Cohesity’s updated software-defined storage product, announced today, combines data protection and scalable file and object storage.
Enterprises can use the new Orion storage platform as a backup system, as well as a searchable archive for large amounts of structured and unstructured data, the company said. It works across clouds including Amazon Web Services (AWS), Microsoft Azure, and Google Cloud Platform, as well as on-premises data centers.
The SD-storage product allows enterprises to consolidate “secondary storage silos,” said Patrick Rogers, vice president of marketing and products at Cohesity.
Secondary storage encompasses file shares, archives, analytics, backups, unstructured content, test and development data — essentially everything that’s not mission critical. This data makes up 80 percent of enterprises’ storage needs, Rogers said.

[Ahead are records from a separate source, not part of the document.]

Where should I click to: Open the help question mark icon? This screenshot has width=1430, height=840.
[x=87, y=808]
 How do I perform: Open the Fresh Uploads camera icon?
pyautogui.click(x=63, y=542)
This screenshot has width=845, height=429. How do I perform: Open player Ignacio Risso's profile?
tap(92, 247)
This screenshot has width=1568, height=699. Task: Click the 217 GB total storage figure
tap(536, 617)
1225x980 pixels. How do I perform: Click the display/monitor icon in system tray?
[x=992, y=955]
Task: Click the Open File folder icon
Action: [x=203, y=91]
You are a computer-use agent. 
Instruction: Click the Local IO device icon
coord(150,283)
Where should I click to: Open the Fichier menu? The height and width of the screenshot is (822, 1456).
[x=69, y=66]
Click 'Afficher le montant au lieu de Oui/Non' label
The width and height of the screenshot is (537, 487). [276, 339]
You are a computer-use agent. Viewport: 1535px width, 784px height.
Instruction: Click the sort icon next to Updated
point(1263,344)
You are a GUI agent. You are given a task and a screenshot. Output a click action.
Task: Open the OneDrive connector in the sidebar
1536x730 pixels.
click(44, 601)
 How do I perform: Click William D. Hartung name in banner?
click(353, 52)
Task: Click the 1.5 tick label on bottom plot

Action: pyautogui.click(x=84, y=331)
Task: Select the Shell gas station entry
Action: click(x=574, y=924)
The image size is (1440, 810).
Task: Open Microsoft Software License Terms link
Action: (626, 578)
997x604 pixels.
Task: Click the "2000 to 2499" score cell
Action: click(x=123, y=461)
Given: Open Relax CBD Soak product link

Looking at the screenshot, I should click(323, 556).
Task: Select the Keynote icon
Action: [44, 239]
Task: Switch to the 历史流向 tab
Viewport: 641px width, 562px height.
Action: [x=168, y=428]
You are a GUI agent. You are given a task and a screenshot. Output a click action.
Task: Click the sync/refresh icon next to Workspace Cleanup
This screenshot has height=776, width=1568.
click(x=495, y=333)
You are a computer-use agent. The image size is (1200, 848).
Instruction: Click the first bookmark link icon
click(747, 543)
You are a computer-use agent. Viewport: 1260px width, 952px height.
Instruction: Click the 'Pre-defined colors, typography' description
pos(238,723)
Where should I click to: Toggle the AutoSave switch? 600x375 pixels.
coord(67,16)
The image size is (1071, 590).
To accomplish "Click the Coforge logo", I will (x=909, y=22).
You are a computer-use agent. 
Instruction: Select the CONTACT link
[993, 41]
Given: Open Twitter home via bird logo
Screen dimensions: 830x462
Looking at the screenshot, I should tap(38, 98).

“What we hear from enterprise customers is ‘I’m experiencing a data explosion right now and it’s all the unstructured data,’” he said. “They are constantly buying storage for their data centers and most of this is unstructured data — all the archives and media they have to store. Mohit decided to tackle this with distributed systems and software-defined storage.”
Rogers is referring to Cohesity CEO Mohit Aron, who started the hyperconverged secondary storage company in 2013 after also co-founding Nutanix and working as a Google File System engineer.
In April, Cohesity raised more than $90 million in a Series C funding round, led by Sequoia Capital and Alphabet’s venture arm GV, previously known as Google Ventures. Other investors included Cisco Investments and Hewlett Packard Enterprise (HPE).
Cohesity SD-StorageEnterprises have historically used one storage system for data backup and recovery and another to archive massive amounts of structured and unstructured data. This ranges from customer records to large-scale media content.
But with the increasing amount of data that organizations need to store, these separate infrastructures make storage more complicated and costly, Rogers said. Plus, companies have to work across multiple user interfaces to handle separate data use cases.
“Another problem is too many redundant copies,” he explained. Companies may need to back up a logistics system, for example. And then they also need a copy of this data for developers, and another for analytics. “Right there, that’s three copies. Too many copies, too many silos. And legacy storage devices can’t keep up.”
Orion builds on the company’s earlier data platform. In addition to providing a single platform for data protection and archiving across on-premises and cloud ecosystems, it eliminates redundant copies.
Scale-Out Capabilities“With the new release, we are now offering scale-out file and object storage services,” Rogers said. “It doesn’t just do data protection; you can now consolidate all of your unstructured data onto Cohesity Orion.”
The updated software also supports access to content across multiple protocols including Network File System (NFS), Common Internet File System/Server Message Block (CIFS/SMB), and Amazon S3 (Simple Storage Service).
While earlier releases only supported VMware vSphere, Orion works with any hypervisor including Microsoft Hyper-V, Nutanix AHV, and Linux KVM. It also includes the ability to back up network-attached storage (NAS) devices beyond NetApp, including EMC Isilon, Pure Storage Flashblade, and any generic NAS, for both NFS and CIFS/SMB file systems. New file-level backups support physical Linux servers, in addition to volume-based backups, and bare-metal restores for Windows servers.